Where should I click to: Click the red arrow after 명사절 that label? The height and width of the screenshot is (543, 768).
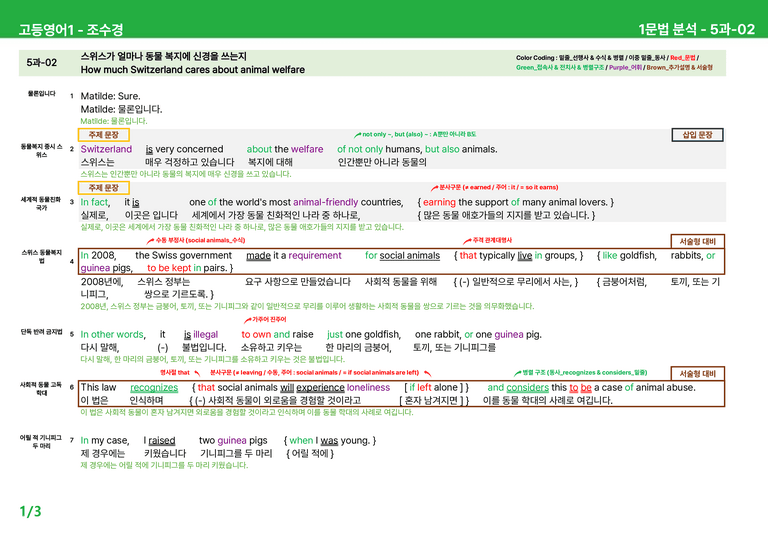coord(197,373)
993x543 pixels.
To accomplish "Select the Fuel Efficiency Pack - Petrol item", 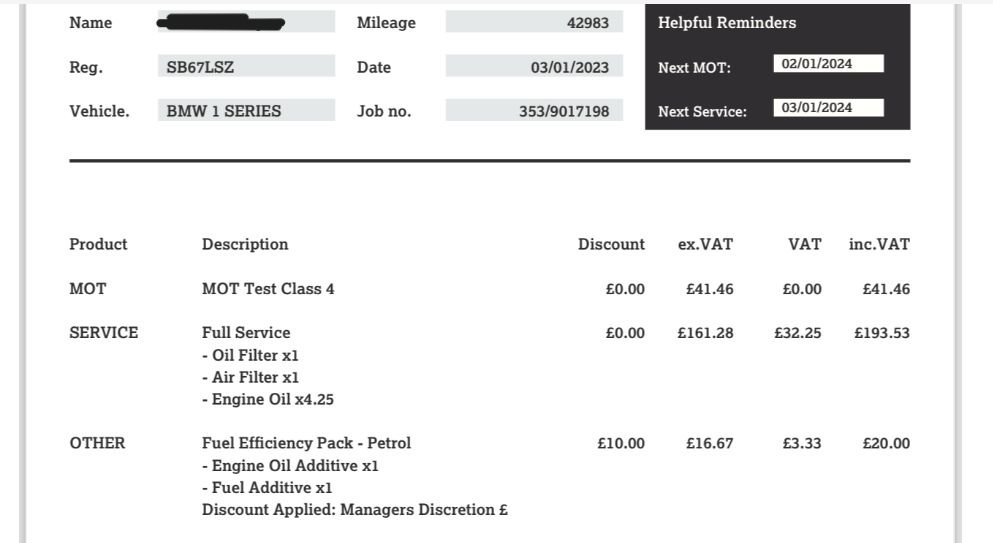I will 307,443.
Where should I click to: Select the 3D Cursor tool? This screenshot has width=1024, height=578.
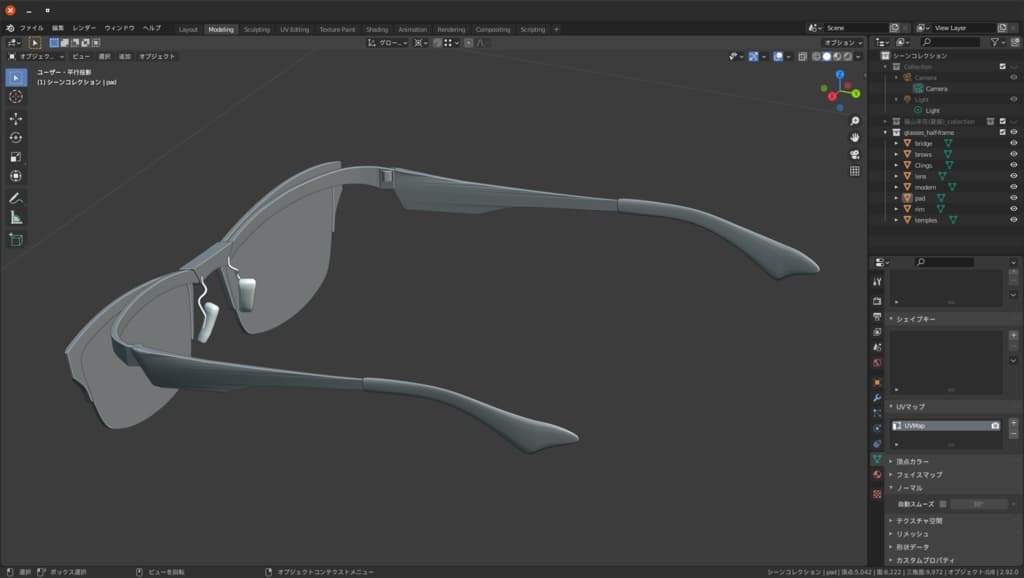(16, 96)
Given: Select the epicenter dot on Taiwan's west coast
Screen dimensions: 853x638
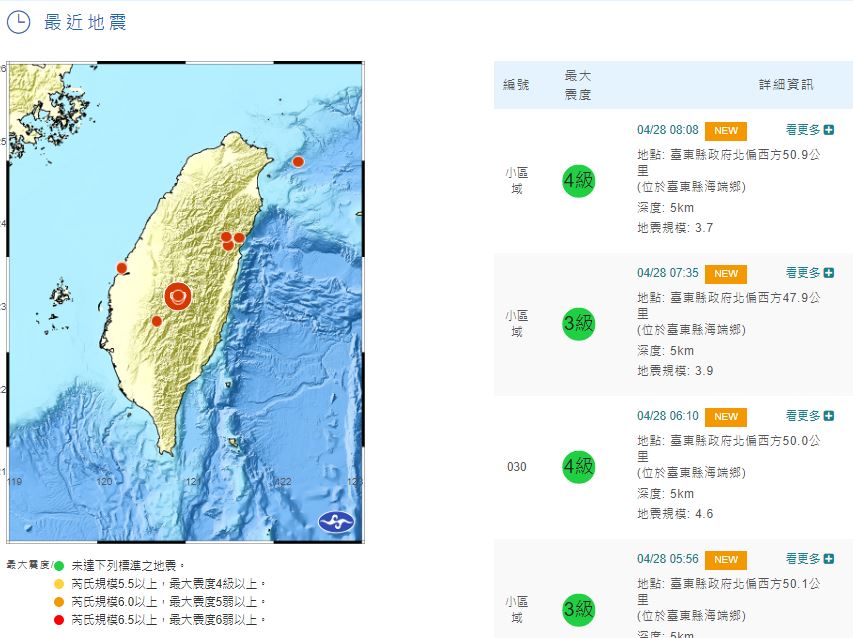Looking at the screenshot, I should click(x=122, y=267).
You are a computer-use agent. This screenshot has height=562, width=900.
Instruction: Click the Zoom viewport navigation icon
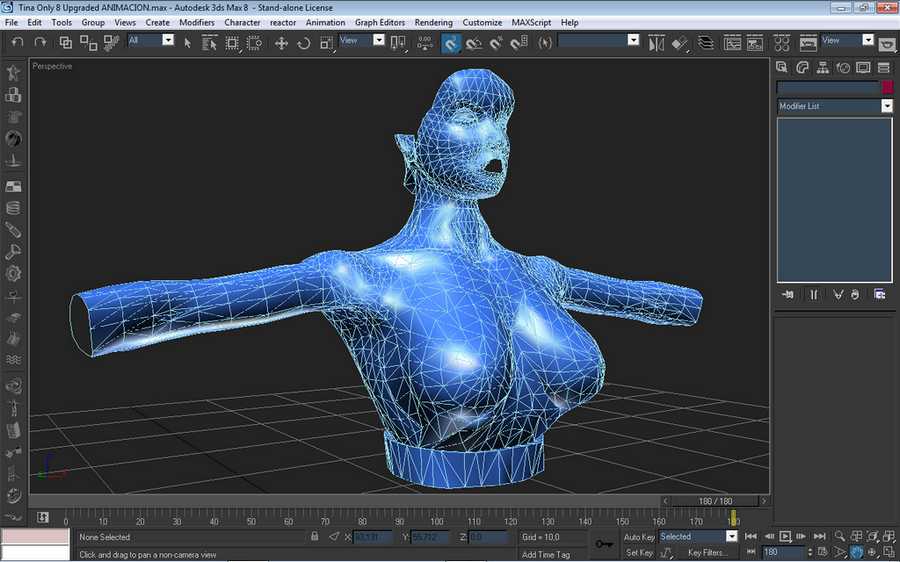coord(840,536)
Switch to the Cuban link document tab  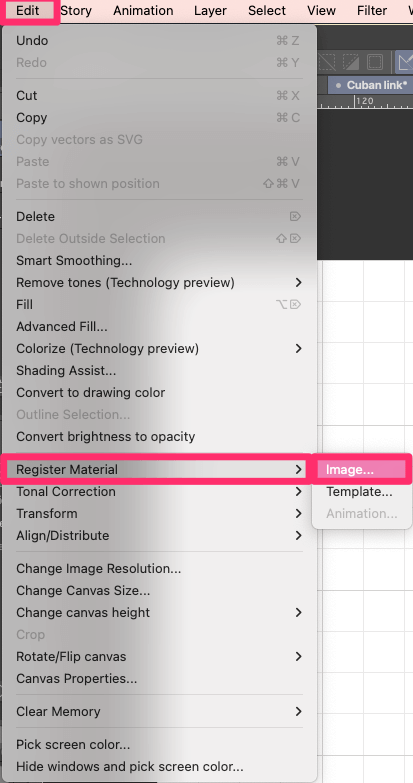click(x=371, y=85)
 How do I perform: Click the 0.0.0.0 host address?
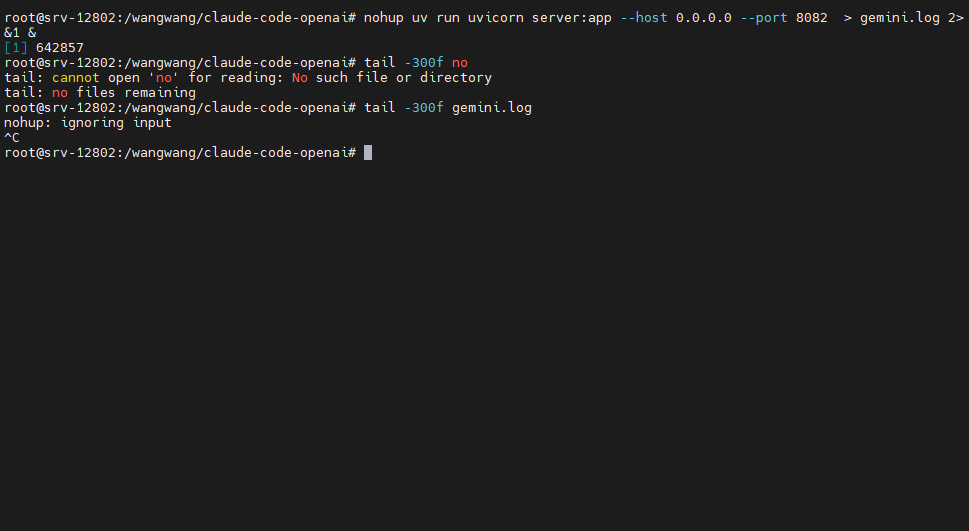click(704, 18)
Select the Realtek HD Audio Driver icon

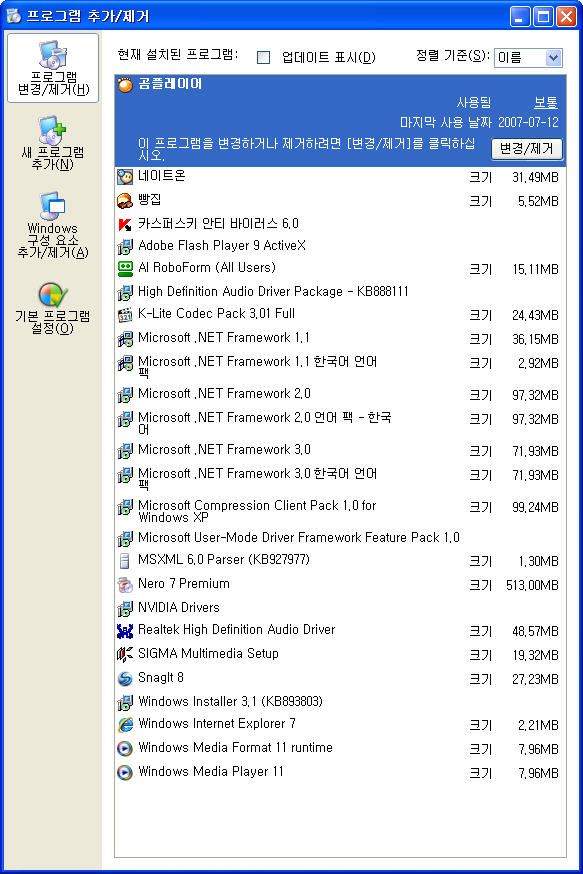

········

▶ **WHAT IS BEING ASKED**
An exact restatement is expected of the lines from the line containing "How do I perform: Click" to the end of the data above, pictures excluded.

▶ **ANSWER FOR THIS EXERCISE**
 How do I perform: Click the 0.0.0.0 host address?
click(704, 18)
Select the Realtek HD Audio Driver icon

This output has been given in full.